▸ TEXT SEGMENT:
····················

Busan, South Korea — Busan will open the doors to its largest job fair for international students today, an event that city officials hope will connect foreign graduates with local industries and, more ambitiously, anchor them in the region for the long term.
The fair, held at BEXCO’s second exhibition hall, brings together thirty-five companies from manufacturing, logistics, trade, hospitality, and convention services. That figure represents a sharp increase from twenty-one firms last year, an expansion meant to signal not only corporate interest but also a municipal commitment to integrating international talent into the city’s shrinking labor force.
Unlike conventional career expos, this gathering is designed as a policy instrument as much as an employment platform. Graduates who secure offers from participating firms may become eligible for either the Regional Residency Visa, known as F-2-R, or the Special Activity Visa, classified as E-7. The F-2-R scheme, introduced as part of a national effort to counter demographic decline, allows foreign talent to settle in designated districts facing population loss.
In Busan, eligibility for the F-2-R visa is confined to the districts of Seo, Dong, and Yeongdo, with the city allotted 150 places for 2025. Roughly two-fifths have already been taken, leaving eighty-five still available. Alongside this program, the E-7 visa serves as a pathway for skilled and professional roles, offering international graduates a more direct route from study to sustained employment.
Behind these measures lies a demographic and economic reality that has grown harder to ignore. Korea recorded more than 108,000 unfilled positions in the first quarter of this year, and by April the figure had climbed to nearly 470,000. Busan itself continues to suffer from an aging population and steady youth outmigration, trends that threaten its industrial competitiveness.
International students have been identified as a potential corrective. Nationwide, their numbers rose to 263,775 in 2024, a year-on-year increase of over sixteen percent. Busan has set its sights on attracting 30,000 students by 2028, with an explicit target of doubling the share of graduates who successfully convert their student visas into work or residency status.

····················

▸ RECORDS SHOWN:
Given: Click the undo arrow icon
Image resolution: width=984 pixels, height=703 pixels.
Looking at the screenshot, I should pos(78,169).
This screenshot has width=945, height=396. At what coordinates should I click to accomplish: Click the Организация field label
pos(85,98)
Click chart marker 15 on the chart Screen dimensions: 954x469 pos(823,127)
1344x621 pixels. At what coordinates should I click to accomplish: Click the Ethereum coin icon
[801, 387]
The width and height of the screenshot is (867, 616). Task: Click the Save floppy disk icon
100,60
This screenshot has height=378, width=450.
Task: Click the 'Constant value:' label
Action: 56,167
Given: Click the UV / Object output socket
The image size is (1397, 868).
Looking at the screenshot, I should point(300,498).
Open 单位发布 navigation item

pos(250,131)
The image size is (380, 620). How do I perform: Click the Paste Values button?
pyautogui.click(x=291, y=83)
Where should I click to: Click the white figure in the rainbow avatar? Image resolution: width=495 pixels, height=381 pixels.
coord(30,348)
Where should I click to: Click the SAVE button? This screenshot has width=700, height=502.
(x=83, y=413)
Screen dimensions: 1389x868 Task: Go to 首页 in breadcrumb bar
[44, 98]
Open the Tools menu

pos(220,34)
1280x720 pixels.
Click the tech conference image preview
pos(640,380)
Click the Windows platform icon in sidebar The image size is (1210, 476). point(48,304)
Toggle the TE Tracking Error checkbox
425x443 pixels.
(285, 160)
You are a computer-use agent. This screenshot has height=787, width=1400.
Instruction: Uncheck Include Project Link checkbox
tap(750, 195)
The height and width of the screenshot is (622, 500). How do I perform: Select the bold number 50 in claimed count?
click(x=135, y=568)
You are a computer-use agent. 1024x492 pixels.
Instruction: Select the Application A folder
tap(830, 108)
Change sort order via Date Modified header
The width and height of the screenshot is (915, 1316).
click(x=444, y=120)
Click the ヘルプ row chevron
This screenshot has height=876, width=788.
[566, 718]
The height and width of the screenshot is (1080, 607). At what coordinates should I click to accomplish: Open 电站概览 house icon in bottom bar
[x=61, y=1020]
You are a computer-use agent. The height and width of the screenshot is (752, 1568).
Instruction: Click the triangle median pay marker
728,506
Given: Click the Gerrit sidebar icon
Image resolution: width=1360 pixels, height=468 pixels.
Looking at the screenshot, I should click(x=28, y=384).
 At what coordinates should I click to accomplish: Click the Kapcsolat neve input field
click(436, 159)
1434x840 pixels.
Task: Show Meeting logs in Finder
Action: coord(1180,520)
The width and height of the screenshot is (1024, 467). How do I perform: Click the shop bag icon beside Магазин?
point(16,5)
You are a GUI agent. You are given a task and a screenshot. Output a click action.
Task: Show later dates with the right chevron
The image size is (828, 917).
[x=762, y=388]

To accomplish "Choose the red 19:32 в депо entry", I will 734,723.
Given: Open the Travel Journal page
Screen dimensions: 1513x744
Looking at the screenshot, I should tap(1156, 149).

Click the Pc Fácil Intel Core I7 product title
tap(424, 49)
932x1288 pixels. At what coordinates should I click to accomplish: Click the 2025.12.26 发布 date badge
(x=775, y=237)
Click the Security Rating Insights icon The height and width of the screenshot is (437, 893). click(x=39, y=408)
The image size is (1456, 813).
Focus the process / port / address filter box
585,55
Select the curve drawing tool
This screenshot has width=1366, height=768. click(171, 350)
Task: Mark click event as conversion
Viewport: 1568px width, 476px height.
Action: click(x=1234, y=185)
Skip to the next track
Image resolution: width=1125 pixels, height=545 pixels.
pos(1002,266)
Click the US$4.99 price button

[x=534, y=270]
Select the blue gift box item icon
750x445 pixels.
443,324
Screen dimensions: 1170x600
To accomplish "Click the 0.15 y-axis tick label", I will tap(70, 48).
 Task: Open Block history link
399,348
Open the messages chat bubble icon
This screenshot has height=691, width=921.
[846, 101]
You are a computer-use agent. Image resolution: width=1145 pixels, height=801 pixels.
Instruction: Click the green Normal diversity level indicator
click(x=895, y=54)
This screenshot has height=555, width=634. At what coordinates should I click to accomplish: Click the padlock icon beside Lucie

····················

▸ EXERCISES TO COMPLETE:
**A.** Decide whether each statement agrees with the article on Busan's job fair, answering yes or no and quoting the deciding words from it: (i) The fair takes place in BEXCO's second exhibition hall. (ii) Thirty-five companies took part in the fair last year. (iii) In Busan, the F-2-R visa can be used in any district of the city.
**B.** Reproduce the article on Busan's job fair word for word, from "Busan, South Korea" up to and including "the long term.".

▸ RESULTS FOR EACH TASK:
**A.**
(i) Yes: "held at BEXCO’s second exhibition hall"
(ii) No: "a sharp increase from twenty-one firms last year"
(iii) No: "eligibility for the F-2-R visa is confined to the districts of Seo, Dong, and Yeongdo"

**B.**
Busan, South Korea — Busan will open the doors to its largest job fair for international students today, an event that city officials hope will connect foreign graduates with local industries and, more ambitiously, anchor them in the region for the long term.